What needs to be done – Since the listing below shows pictures, leave them out and write out exactly the lines from the line with "You are a computer-use agent. This" to the line with "Expand the Incluye options dropdown", both included, and no others.

+ + + + + + +

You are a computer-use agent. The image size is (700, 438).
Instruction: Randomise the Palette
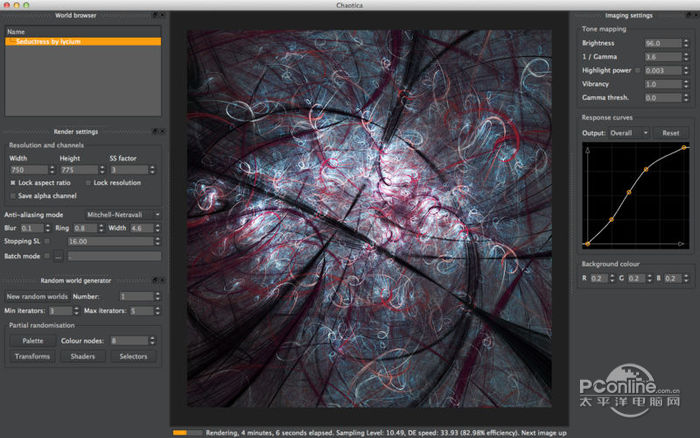tap(32, 341)
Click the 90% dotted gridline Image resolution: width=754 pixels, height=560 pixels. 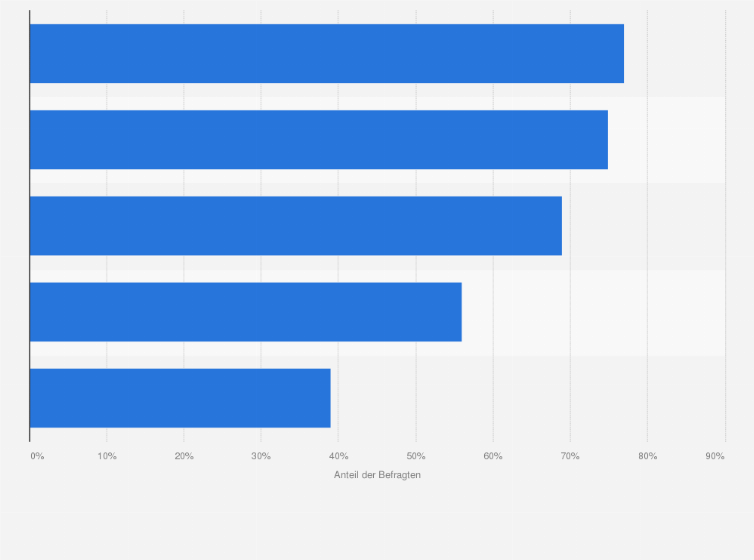point(725,226)
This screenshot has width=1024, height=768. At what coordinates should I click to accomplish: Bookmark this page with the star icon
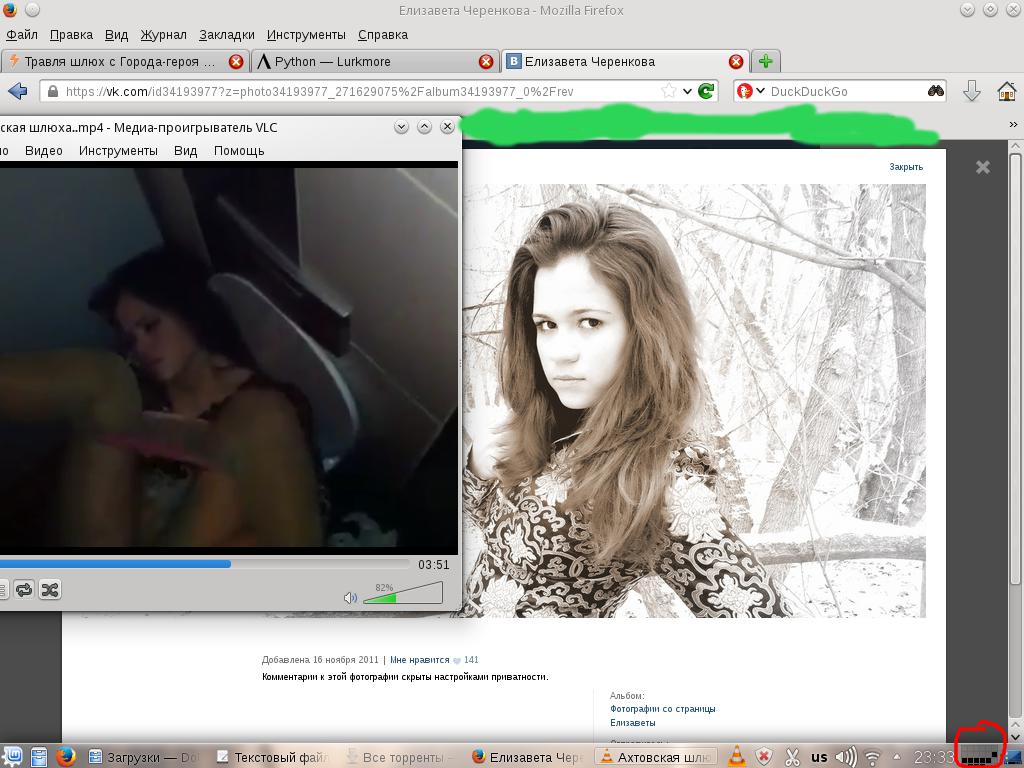pos(668,91)
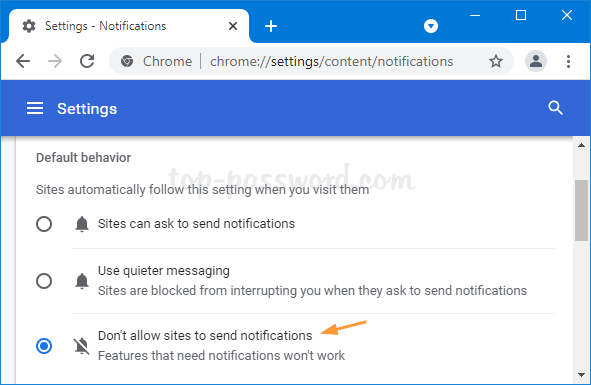The image size is (591, 385).
Task: Select 'Sites can ask to send notifications' radio
Action: 44,224
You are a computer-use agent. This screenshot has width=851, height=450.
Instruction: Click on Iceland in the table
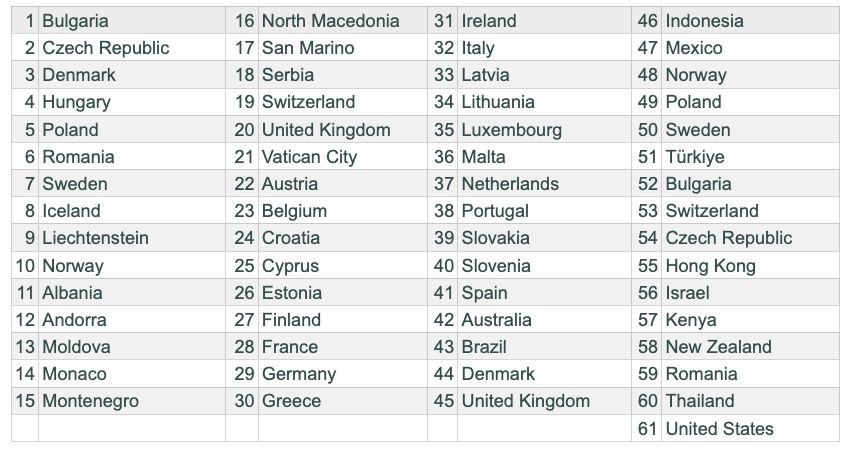[71, 211]
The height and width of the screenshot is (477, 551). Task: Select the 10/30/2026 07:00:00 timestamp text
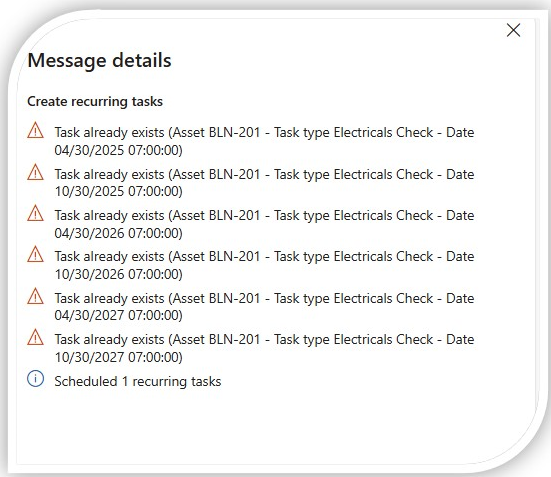pyautogui.click(x=117, y=274)
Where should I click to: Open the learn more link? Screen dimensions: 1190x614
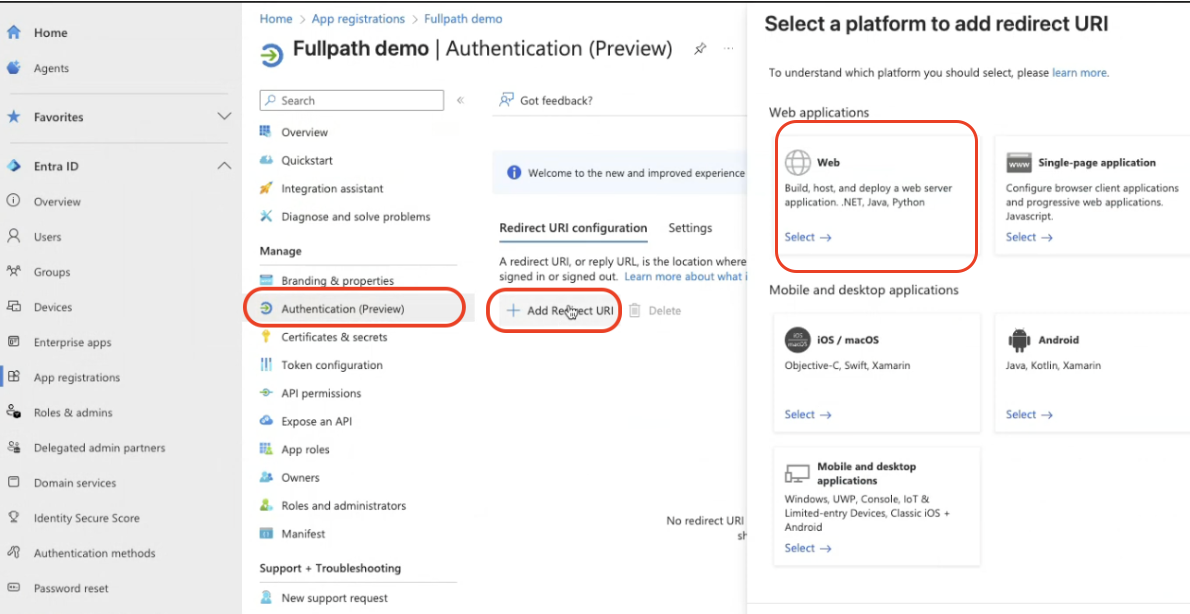(1079, 73)
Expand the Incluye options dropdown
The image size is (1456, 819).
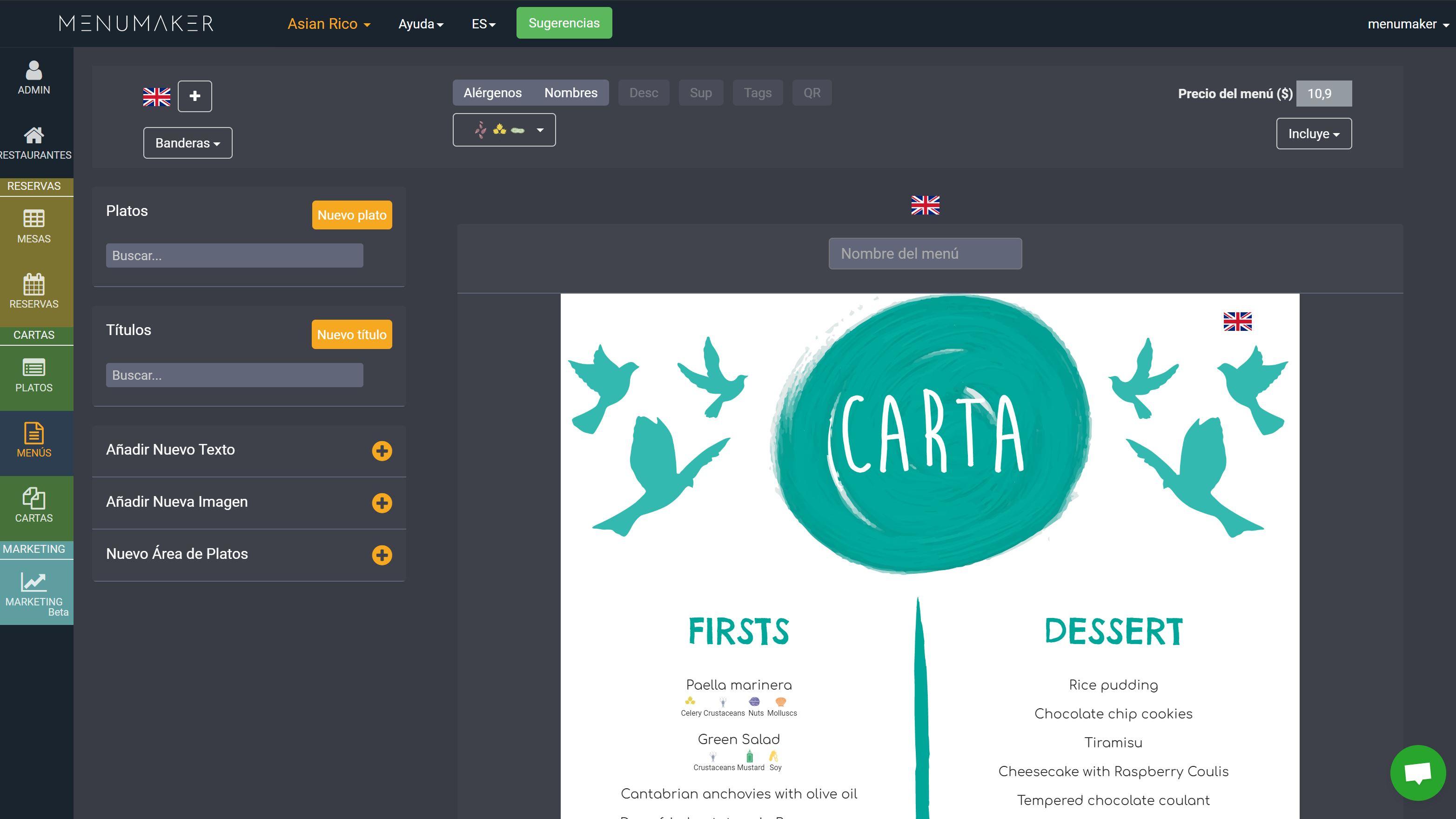click(1314, 133)
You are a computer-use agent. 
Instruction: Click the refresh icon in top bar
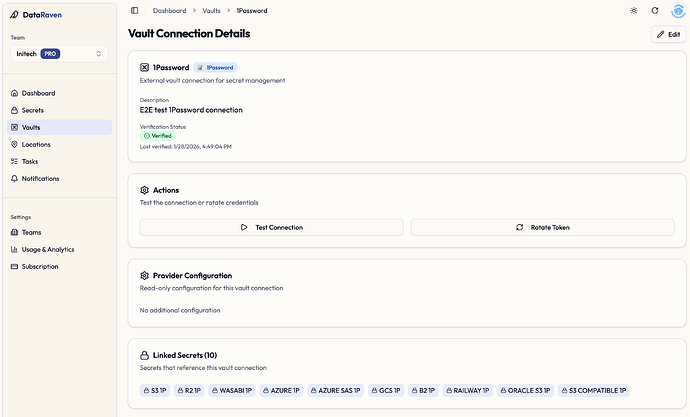tap(655, 10)

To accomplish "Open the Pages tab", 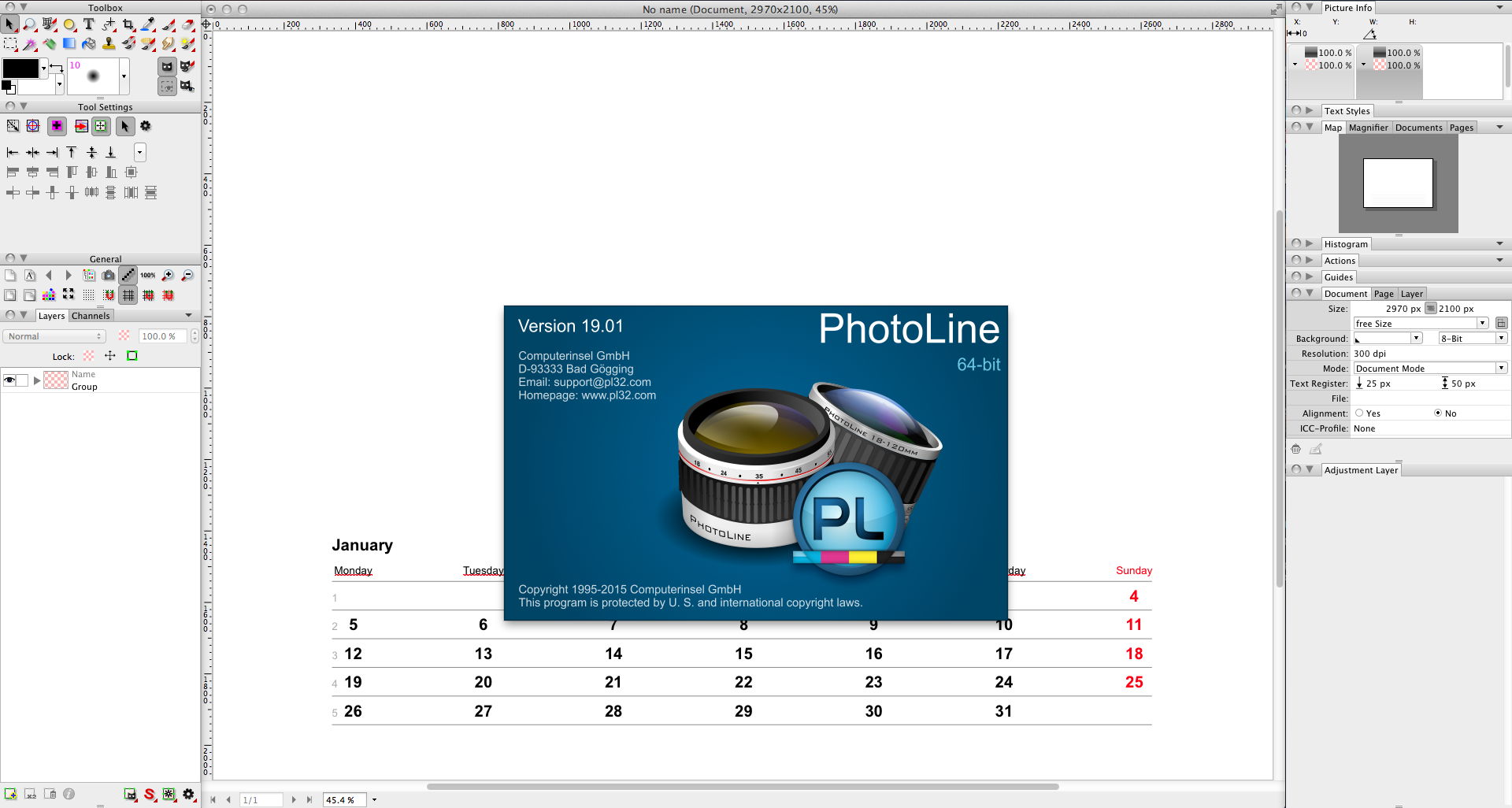I will point(1461,128).
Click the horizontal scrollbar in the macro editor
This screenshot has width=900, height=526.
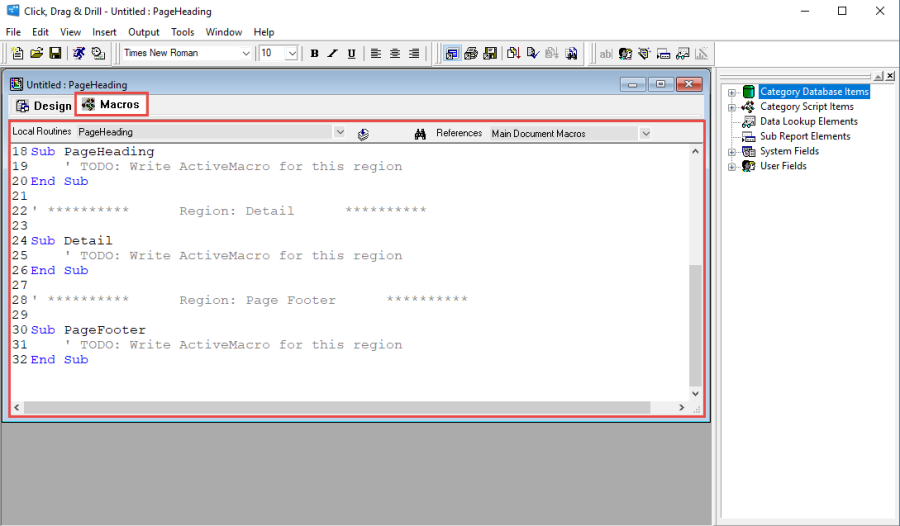(350, 408)
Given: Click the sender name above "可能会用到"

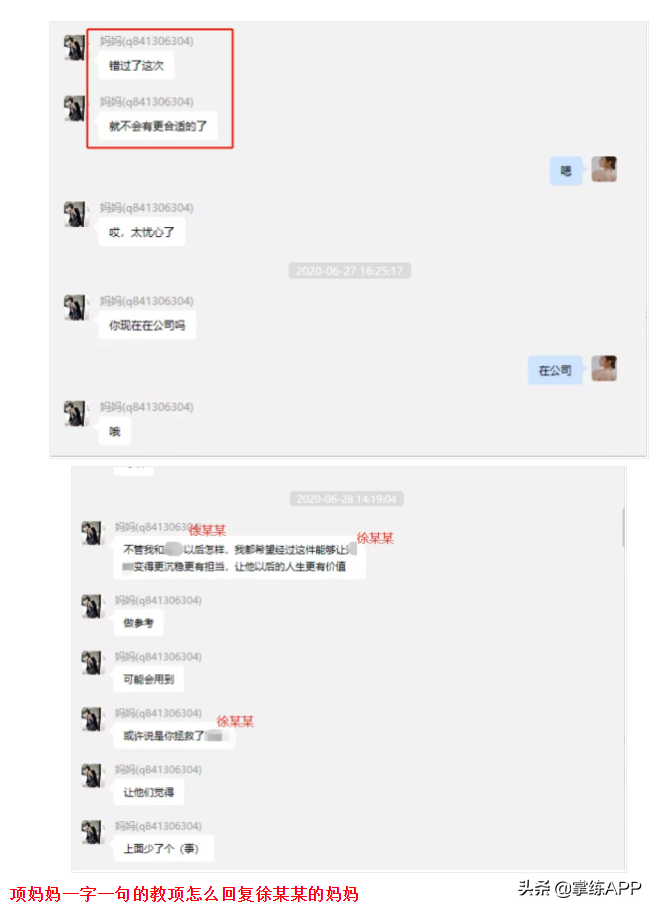Looking at the screenshot, I should click(x=158, y=657).
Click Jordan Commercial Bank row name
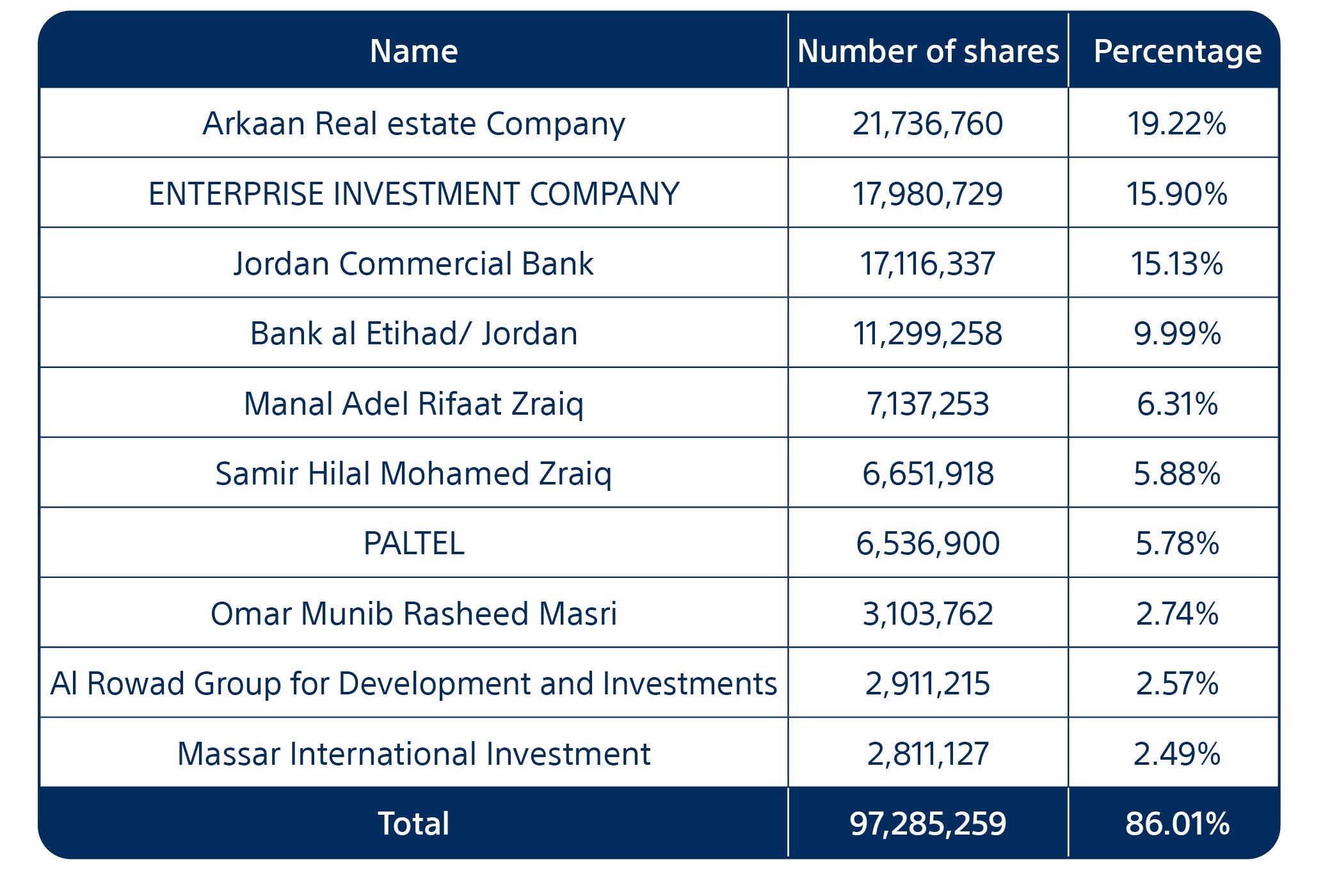Viewport: 1323px width, 896px height. pyautogui.click(x=413, y=264)
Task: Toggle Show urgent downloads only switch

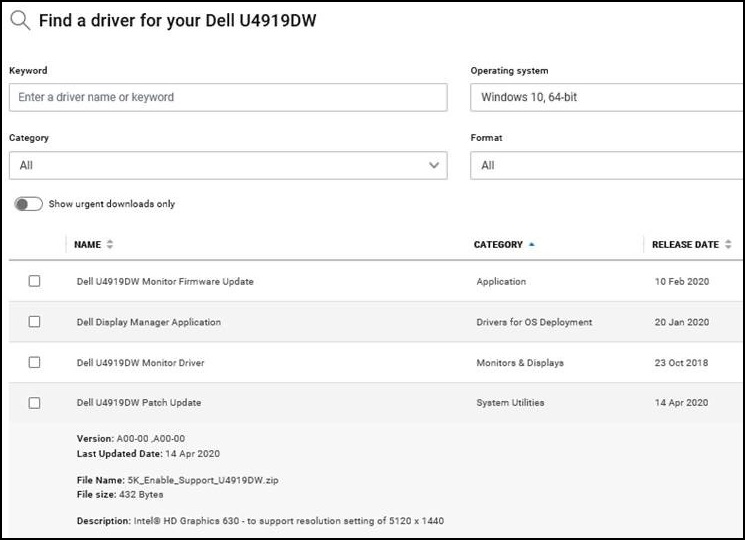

+ + + + + + +

Completed exercise –
You are a computer-use agent. This screenshot has width=851, height=450.
Instruction: Click on Iceland in the table
[71, 211]
The height and width of the screenshot is (477, 551). Task: Select the 10/30/2026 07:00:00 timestamp text
pyautogui.click(x=117, y=274)
Where should I click to: Open the learn more link? Screen dimensions: 1190x614
(1079, 73)
Expand the Incluye options dropdown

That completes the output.